Data Access Statement

The research data supporting this publication are provided within this paper.

Acknowledgements

We would like to thank the anonymous referees and the editorial team of Science as Culture for their constructive and helpful comments.

Disclosure Statement

No potential conflict of interest was reported by the authors.

Notes on contributors

Achim Rosemann has interdisciplinary background in science and technology studies, medical anthropology as well as China and East Asian studies. Currently, he is a research fellow at the Department of Sociology, Philosophy and Anthropology of the University of Exeter and an associate researcher at the Centre for Bionetworking of the University of Sussex. His work has examined the socio-cultural, economic and regulatory dimensions of technology developments in regenerative medicine, genetics, gene editing and synthetic biology.

Gabriela Bortz has a PhD in Social Sciences, is a Political Science graduate (Universidad de Buenos Aires, Argentina) and has an MA in Science and Technology Studies (Universidad Nacional de Quilmes, Argentina). Currently, she is a postdoc research fellow at the Institute of Science and Technology Studies (UNQ) and CONICET, focusing on public policies, knowledge production and innovation in biotechnology for inclusive and sustainable development. She is a lecturer in graduate and postgraduate courses at UNQ and other higher education institutions.
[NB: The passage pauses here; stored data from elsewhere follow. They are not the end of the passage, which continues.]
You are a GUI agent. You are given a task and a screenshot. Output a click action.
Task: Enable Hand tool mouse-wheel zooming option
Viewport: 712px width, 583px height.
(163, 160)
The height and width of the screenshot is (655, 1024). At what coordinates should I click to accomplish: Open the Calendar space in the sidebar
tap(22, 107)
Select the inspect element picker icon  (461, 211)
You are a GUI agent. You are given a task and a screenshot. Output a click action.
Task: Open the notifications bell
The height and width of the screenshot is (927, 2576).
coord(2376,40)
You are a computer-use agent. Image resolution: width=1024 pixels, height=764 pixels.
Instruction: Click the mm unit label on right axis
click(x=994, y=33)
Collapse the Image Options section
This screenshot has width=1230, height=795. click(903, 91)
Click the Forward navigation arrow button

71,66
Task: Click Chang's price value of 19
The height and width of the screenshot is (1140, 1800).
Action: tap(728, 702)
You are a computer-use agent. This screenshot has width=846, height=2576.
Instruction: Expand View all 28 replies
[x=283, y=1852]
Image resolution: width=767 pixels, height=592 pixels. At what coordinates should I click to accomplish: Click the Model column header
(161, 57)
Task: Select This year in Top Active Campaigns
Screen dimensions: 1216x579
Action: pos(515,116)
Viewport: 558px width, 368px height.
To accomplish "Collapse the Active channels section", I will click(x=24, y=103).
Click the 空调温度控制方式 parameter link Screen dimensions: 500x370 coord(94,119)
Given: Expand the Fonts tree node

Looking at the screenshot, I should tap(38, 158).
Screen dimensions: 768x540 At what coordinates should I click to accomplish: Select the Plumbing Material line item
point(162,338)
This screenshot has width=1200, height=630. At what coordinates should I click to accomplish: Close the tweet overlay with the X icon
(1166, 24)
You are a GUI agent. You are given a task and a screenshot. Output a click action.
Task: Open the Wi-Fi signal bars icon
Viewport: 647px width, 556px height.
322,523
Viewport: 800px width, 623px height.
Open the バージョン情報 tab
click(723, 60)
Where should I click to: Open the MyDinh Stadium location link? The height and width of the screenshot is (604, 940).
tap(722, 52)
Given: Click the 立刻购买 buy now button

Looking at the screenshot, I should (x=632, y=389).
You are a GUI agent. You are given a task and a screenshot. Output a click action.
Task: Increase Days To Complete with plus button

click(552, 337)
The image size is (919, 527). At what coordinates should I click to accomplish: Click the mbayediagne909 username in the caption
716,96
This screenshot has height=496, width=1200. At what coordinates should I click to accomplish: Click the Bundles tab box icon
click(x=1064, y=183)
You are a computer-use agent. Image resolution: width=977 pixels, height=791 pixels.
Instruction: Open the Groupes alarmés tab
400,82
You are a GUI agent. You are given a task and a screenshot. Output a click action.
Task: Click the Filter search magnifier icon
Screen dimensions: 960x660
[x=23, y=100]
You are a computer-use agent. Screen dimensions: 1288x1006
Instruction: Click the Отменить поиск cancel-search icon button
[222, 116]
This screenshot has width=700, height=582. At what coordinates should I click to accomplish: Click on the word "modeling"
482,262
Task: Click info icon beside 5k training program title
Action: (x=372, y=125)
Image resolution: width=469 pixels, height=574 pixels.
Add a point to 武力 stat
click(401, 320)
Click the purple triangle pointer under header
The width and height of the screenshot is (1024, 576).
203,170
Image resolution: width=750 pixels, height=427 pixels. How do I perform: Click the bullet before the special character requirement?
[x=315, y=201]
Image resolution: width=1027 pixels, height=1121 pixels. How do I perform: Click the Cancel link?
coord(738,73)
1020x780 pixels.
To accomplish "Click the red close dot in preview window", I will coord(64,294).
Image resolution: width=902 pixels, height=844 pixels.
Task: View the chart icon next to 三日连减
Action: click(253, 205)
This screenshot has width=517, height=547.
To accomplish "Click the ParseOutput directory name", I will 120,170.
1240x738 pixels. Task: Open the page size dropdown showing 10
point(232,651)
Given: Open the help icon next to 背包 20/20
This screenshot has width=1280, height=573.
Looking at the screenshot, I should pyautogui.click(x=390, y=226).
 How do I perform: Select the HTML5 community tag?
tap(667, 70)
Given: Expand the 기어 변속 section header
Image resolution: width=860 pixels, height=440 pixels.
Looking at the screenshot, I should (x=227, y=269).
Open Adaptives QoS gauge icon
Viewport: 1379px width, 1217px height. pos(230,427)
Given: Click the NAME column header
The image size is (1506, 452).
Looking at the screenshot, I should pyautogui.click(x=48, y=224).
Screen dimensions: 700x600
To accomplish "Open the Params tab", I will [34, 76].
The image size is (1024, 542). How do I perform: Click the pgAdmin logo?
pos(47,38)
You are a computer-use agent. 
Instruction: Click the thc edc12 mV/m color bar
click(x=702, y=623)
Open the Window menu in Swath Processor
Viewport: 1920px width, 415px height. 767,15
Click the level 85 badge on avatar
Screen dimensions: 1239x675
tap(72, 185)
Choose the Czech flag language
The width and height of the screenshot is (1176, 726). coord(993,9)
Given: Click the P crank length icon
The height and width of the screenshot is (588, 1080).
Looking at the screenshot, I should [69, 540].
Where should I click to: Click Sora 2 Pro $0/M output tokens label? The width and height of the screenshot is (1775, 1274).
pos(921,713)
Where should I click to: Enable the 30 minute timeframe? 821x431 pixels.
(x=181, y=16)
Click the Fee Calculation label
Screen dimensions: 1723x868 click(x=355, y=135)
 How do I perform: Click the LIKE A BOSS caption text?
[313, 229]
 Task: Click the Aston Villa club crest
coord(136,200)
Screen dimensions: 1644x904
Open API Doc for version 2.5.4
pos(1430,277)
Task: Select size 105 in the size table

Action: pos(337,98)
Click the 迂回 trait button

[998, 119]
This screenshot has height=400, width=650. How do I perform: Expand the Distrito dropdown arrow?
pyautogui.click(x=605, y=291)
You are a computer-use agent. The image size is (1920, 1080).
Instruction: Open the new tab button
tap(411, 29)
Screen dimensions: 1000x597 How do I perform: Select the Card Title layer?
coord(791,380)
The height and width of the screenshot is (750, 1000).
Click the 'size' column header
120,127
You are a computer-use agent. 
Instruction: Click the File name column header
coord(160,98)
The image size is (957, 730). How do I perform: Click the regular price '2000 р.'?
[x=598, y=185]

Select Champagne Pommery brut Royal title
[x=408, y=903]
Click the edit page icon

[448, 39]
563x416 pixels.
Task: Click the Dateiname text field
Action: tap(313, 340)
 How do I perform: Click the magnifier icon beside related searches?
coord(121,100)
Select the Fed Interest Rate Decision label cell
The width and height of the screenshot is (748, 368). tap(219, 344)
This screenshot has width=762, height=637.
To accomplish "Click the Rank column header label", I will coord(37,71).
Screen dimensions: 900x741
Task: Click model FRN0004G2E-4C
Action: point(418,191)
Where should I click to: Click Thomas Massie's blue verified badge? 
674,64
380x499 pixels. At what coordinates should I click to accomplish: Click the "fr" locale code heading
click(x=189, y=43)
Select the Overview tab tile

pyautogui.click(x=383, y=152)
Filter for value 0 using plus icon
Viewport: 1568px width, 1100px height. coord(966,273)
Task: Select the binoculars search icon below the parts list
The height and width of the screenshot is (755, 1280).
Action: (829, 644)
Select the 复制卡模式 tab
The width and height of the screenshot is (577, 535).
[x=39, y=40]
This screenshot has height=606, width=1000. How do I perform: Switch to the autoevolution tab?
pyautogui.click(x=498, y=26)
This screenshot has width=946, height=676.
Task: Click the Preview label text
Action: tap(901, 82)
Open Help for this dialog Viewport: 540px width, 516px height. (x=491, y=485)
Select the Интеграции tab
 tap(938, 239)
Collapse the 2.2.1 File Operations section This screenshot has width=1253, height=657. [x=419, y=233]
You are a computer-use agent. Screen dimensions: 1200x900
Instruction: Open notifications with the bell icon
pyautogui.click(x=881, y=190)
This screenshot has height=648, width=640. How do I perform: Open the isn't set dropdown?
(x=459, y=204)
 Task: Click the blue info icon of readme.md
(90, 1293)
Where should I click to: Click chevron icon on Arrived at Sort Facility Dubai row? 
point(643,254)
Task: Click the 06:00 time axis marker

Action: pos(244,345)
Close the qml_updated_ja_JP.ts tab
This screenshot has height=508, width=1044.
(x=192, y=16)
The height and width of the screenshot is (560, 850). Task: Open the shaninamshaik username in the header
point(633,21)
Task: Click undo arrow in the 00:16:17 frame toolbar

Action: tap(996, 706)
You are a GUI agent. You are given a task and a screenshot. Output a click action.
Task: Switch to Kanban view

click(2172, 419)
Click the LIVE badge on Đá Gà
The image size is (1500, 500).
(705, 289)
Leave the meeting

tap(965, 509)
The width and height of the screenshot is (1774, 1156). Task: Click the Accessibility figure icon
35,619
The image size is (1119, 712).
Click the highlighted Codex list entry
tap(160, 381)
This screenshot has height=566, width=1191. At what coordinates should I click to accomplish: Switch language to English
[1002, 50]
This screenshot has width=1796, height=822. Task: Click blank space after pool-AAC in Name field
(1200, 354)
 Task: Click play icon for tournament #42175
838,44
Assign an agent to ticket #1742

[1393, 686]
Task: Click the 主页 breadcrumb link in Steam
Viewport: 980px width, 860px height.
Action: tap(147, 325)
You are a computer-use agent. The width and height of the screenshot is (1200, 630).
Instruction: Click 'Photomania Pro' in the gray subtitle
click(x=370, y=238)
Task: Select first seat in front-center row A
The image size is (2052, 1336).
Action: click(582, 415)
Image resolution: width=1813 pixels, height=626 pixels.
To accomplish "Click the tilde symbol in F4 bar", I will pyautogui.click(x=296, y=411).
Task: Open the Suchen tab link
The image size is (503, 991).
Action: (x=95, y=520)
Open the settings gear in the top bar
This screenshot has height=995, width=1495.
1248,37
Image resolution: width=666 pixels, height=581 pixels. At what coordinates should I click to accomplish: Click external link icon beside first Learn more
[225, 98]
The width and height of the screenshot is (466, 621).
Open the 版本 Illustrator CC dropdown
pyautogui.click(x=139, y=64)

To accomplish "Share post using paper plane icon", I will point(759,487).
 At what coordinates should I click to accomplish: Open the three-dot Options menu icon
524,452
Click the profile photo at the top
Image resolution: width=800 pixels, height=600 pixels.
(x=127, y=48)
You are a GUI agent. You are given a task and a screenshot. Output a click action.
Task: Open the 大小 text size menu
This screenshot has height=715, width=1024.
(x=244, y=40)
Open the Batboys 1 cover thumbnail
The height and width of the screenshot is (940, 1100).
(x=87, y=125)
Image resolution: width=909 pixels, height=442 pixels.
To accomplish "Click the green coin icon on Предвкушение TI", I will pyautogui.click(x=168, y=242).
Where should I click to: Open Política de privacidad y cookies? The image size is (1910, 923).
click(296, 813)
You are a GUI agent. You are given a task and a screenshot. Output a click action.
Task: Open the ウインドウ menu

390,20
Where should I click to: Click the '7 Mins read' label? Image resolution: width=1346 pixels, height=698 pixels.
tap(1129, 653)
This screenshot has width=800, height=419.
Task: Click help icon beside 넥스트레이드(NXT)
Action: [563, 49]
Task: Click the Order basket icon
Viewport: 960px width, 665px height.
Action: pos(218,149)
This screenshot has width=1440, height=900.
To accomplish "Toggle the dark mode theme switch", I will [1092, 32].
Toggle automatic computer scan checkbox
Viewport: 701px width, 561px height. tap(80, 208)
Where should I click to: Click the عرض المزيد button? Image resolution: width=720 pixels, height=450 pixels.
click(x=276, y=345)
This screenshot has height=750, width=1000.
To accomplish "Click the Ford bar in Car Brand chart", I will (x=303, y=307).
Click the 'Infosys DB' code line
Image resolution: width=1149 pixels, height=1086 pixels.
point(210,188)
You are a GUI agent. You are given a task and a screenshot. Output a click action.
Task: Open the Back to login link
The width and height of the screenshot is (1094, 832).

Federico Vasen is CONICET Assistant Researcher at the Institute of Educational Research (IICE) and Academic Coordinator of the Master in S&T Policy and Management, Universidad de Buenos Aires. He has a background in Science and Technology Studies, science policy, regulatory science and environmental politics.

Additional information

Funding

This article has benefited from research support provided by the ESRC (ES/I018107/1) (UK), ERC (283219) (EU), the Program “Social Studies of Science and Technology” of the Universidad Nacional de Quilmes [PUNQ 1408/15, 2015-2019] (Argentina), as well as CONICET doctoral and postdoctoral fellowships (Argentina).

Notes

1. Some of the data in the empirical section of this article are also published in Rosemann et al. (2016). However, the data presented here include updates on regulatory developments from the last two years, are more in-depth, and have been analyzed in the context of a completely different argument and theoretical discussion.